The two defendant cardiovascular surgeons negligently used the
wrong size and type of ring for the repair, according to the
plaintiffs experts. The plaintiffs experts opined that a 34 mm
tricuspid ring was inserted, rather than the required 26 mm
mitral ring for this patient.
The plaintiffs experts additionally stated that the defendant p 7 3
cardiovascular surgeons negligently failed to sufficiently
protect the heart during the course of the cardiopulmonary
bypass. The plaintiffs experts concluded that as a consequence
of the defendants negligence, the plaintiff went into severe
heart failure and could not be weaned from a ventilator
Two subsequent treating pulmonologists, to whom the plaintiff was
referred after suffering heart failure and becoming ventilator
dependent, saw the plaintiff several days post-cardiac surgery
and agreed to manage the plaintiffs respiratory and ventilator
problems. The defendant pulmonologists were employed by the
codefendant Ohio Crest Physicians. Together, with the respiratory
therapists and nurses employed by the codefendant Southwest, they
coordinated management of the plaintiffs respiratory problems.

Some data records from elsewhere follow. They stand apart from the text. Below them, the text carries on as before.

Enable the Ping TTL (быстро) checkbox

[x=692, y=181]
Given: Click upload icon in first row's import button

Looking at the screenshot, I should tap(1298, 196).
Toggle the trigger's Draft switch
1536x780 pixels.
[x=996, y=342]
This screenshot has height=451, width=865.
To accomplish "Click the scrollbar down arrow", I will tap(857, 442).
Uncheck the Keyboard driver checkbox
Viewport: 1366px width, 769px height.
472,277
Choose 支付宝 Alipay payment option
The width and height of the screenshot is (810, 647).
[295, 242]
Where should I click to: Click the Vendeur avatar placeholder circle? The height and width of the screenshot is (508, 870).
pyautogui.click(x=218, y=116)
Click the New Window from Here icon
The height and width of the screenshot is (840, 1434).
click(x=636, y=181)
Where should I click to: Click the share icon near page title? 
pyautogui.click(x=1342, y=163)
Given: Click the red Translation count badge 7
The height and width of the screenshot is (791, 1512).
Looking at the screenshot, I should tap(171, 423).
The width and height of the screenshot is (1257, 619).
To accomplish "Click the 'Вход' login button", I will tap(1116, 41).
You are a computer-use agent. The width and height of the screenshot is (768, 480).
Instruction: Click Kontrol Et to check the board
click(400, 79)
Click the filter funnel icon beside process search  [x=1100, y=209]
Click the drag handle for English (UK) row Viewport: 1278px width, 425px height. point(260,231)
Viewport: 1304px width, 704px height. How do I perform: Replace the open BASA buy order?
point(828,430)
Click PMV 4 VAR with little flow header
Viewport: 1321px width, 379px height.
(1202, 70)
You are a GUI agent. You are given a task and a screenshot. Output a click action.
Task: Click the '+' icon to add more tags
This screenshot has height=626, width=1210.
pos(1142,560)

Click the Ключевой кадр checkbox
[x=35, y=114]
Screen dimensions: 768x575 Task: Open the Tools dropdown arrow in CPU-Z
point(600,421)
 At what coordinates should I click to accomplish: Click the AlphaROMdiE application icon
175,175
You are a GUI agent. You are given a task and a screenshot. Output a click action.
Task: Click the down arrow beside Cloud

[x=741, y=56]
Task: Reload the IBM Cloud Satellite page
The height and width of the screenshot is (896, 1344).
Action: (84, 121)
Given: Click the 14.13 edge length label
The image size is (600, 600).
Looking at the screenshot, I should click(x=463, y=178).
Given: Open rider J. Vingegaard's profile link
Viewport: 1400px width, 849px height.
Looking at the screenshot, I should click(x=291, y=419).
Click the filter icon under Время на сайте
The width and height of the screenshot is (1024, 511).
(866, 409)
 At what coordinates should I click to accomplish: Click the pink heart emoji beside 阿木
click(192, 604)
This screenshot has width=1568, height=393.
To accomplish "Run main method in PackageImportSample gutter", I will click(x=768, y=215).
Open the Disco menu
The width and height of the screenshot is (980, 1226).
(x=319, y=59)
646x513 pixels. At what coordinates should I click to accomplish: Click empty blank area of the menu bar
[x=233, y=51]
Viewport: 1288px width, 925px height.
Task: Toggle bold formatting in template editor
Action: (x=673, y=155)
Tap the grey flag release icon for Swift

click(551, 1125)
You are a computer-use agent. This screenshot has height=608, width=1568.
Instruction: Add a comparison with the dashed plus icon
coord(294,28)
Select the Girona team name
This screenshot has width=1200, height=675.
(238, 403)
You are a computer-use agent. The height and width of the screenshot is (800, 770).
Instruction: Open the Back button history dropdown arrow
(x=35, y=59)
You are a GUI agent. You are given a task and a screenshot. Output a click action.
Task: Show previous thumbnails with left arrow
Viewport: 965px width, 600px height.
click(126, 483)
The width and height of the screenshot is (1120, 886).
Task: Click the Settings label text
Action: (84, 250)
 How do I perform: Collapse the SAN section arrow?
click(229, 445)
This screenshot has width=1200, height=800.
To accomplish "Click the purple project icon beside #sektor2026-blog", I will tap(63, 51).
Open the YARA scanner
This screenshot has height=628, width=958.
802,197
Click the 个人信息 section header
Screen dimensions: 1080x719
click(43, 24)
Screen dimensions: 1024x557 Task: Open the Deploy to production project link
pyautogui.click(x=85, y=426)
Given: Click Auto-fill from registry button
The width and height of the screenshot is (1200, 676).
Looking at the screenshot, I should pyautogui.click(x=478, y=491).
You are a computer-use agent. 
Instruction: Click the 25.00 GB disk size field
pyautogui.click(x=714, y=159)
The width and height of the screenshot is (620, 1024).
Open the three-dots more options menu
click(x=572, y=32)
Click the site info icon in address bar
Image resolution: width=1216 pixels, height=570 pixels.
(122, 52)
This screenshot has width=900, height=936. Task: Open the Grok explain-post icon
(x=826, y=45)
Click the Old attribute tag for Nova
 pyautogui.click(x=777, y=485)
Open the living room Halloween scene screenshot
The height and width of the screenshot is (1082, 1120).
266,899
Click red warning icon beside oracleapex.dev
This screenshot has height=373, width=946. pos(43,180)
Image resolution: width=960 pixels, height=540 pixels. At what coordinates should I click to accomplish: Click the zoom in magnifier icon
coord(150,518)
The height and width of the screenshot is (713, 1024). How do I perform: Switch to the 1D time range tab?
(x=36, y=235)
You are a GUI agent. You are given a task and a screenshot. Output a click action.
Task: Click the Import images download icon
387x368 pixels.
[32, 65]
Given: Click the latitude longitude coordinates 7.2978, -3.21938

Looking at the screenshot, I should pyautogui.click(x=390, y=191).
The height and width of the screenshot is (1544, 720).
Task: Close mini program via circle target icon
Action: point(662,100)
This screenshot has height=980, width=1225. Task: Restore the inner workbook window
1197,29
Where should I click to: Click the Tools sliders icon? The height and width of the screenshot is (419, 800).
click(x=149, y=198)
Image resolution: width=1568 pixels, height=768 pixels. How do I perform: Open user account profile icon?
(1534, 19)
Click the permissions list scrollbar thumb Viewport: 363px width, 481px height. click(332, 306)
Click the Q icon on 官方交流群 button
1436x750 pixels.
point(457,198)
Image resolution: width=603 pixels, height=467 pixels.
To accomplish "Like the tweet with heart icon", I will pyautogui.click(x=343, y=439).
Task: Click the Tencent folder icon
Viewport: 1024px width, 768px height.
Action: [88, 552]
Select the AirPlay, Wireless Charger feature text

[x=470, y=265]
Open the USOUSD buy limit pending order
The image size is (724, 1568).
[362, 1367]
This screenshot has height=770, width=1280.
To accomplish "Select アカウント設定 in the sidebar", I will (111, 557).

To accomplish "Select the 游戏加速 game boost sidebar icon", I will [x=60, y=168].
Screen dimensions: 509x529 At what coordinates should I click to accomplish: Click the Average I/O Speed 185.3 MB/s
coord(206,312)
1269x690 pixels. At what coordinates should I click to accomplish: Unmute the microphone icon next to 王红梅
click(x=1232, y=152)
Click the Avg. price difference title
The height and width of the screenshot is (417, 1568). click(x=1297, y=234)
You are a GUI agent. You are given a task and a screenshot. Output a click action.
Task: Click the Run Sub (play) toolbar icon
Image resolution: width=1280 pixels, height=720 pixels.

A tracheostomy was performed on the fifteenth postoperative day.
The plaintiff contended that following the tracheostomy, the
plaintiff was improperly positioned in a forward-leaning, upright
posture, which caused her trachea to stretch. As a result, she
developed a progressively worsening air leak around the
tracheostomy tube, according to the plaintiffs experts.
The plaintiff additionally contended that rather than correcting
the plaintiffs positioning and making other necessary changes to
the tracheostomy tube and connecting apparatus, the pulmonary
physicians and the respiratory therapists, employed by Southwest,
negligently utilized massively high pressures in the tracheostomy
cuff while there was a nasogastric tube in place. The plaintiff
alleged that these actions caused injury to the plaintiffs
tracheal wall and caused necrosis, resulting in the formation of
a fistula, i.e., a communication between the trachea and the
esophagus (medically termed a "TE fistula"), which the defendants
thereafter failed to timely diagnose.
Because of the TE fistula, the plaintiff repeatedly aspirated
tube feedings into her lungs, which caused multiple, recurring
infections. Despite knowledge that she was indeed aspirating the
tube feedings in to her lungs, the defendants continued to
administer tube feedings into her stomach instead of feeding her
by an alternate method.
As a consequence of the defendants malpractice, the plaintiff
suffered severe and recurrent pneumonias and repeated blood
infections. She also developed an infection in the breastbone,
and an infection around the heart. Ultimately, at the insistence
of the family, she was transferred to another hospital. At the
time of her transfer, she was near death.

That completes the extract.